While a bachelor's degree in a quantitative field such as computer science, mathematics, statistics, engineering, or physics is a common starting point, having a master's or Ph.D. in data science or related fields can enhance job prospects and opportunities. -
Are there any online courses or certifications for data science?
Yes, there are numerous online courses and certifications available on platforms like Coursera, edX, Udacity, and others that offer comprehensive data science training. -
Do I need to know programming to become a data scientist?
Yes, programming is a fundamental skill for data scientists. Learning languages like Python or R is essential for data manipulation, analysis, and building machine learning models. -
What kind of projects should I work on to become a data scientist?
Aspiring data scientists should work on projects that involve data cleaning, analysis, visualization, and machine learning. Personal projects that demonstrate practical skills and problem-solving abilities can be a valuable addition to your portfolio. -
Is a data science internship necessary to get into the field?
While not mandatory, a data science internship can provide valuable real-world experience and exposure to industry practices. It can enhance your resume and increase your chances of landing a full-time data scientist role. -
What are the typical interview questions for data science positions?

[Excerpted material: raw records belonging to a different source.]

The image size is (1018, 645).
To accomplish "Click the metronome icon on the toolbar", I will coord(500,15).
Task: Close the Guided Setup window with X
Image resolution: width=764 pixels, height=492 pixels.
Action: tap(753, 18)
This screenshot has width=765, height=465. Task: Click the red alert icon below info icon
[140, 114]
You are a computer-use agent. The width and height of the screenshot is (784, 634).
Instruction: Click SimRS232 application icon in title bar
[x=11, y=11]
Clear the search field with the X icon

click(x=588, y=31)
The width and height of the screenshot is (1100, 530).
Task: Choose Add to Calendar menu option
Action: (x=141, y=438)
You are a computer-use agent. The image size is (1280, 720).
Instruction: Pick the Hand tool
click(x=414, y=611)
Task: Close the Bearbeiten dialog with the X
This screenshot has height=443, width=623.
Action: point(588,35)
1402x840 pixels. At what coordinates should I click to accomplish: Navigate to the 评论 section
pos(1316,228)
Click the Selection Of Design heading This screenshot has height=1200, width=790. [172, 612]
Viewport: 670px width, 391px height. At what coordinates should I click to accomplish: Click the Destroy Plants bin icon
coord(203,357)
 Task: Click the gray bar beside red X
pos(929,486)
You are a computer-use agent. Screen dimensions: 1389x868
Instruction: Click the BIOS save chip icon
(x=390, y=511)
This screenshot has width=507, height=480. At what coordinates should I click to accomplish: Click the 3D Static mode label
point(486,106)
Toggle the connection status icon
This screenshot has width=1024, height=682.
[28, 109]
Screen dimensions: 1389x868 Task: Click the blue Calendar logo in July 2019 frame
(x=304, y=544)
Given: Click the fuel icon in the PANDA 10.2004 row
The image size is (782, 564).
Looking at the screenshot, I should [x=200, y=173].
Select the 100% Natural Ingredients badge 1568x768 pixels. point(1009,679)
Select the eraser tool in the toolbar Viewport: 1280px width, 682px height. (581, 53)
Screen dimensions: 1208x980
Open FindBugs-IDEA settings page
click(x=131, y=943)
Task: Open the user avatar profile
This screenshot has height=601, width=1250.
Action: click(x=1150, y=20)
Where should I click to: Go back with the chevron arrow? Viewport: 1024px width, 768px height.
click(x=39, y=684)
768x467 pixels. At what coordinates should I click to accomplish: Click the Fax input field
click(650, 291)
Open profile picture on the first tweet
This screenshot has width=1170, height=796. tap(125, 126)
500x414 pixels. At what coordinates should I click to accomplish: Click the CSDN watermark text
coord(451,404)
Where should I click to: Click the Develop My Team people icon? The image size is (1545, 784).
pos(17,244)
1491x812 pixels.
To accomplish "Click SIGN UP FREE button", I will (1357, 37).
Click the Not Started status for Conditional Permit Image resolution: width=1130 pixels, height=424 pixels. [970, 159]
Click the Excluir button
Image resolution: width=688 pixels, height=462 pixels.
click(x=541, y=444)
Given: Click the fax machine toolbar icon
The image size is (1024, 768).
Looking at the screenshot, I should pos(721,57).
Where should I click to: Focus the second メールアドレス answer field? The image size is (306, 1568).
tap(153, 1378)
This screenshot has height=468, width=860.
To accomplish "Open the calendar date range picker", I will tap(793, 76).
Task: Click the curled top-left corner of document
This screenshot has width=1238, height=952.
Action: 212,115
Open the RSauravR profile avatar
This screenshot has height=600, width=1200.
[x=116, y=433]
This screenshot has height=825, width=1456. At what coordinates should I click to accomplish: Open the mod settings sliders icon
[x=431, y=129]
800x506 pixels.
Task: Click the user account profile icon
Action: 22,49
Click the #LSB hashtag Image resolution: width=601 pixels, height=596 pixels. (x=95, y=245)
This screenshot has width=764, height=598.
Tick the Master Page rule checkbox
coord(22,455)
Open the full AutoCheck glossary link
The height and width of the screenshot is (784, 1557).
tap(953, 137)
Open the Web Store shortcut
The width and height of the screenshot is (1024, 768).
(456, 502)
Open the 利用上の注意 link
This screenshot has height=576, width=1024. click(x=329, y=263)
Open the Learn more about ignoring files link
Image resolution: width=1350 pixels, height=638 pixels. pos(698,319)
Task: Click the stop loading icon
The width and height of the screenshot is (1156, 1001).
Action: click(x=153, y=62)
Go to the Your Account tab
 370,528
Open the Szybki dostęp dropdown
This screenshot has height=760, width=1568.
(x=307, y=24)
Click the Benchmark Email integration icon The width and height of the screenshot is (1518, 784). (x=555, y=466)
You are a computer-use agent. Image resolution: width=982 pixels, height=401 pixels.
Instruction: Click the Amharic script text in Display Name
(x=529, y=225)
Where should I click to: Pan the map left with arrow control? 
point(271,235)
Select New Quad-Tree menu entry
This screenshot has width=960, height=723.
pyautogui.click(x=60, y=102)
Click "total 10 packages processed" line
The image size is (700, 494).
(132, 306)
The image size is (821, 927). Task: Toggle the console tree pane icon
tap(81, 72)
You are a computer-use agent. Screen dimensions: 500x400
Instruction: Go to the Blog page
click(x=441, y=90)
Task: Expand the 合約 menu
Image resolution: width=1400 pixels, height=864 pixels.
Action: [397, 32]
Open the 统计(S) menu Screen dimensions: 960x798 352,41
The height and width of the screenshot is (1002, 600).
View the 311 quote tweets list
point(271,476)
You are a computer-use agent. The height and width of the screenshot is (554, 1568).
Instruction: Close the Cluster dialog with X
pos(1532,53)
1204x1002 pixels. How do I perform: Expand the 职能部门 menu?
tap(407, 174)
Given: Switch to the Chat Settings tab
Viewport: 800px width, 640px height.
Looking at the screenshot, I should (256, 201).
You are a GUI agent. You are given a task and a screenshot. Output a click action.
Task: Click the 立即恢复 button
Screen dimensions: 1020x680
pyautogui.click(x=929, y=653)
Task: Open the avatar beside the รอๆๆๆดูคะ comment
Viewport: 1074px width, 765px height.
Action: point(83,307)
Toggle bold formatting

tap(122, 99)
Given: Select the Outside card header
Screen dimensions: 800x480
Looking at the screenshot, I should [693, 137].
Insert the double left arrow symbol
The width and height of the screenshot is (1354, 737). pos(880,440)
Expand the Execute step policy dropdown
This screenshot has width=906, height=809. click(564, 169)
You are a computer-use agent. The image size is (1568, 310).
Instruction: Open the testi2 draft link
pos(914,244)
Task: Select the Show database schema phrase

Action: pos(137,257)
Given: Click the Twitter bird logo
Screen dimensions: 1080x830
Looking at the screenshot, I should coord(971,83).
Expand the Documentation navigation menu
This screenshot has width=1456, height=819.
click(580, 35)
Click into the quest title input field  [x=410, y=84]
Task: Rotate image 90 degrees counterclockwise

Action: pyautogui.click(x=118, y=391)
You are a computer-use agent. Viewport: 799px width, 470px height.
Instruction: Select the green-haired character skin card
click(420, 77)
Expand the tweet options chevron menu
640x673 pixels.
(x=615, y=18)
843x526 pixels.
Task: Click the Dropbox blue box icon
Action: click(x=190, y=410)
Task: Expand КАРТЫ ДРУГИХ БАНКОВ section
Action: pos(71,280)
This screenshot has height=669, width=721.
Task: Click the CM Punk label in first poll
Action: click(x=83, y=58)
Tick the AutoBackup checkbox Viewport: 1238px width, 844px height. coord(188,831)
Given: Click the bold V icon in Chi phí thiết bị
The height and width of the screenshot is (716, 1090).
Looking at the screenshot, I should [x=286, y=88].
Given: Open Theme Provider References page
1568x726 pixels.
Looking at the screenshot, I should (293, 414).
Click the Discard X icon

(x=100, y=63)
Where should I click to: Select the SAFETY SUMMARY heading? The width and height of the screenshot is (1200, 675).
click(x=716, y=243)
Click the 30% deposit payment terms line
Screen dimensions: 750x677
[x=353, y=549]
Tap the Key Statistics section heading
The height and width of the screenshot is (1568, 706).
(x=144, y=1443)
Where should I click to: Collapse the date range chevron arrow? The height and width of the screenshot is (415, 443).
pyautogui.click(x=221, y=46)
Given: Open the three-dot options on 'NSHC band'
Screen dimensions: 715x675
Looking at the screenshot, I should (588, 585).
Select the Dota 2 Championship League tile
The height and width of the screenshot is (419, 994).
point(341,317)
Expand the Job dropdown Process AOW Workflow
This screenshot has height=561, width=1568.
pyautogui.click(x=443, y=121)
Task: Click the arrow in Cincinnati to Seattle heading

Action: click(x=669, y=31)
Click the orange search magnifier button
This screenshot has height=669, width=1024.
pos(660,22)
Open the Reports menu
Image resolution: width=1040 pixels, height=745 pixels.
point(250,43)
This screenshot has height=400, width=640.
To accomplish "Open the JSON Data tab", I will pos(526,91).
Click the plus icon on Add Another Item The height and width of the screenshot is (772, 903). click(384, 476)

Data science interviews often include technical questions related to programming, statistics, and machine learning. Behavioral questions may assess communication skills and ability to work in a team. Sample problems and projects may be given to evaluate problem-solving abilities. -
How can I keep up with the latest trends and advancements in data science?
Staying up-to-date in data science requires continuous learning. Follow industry blogs, attend conferences, read research papers, and participate in online communities to keep yourself informed about the latest trends and technologies.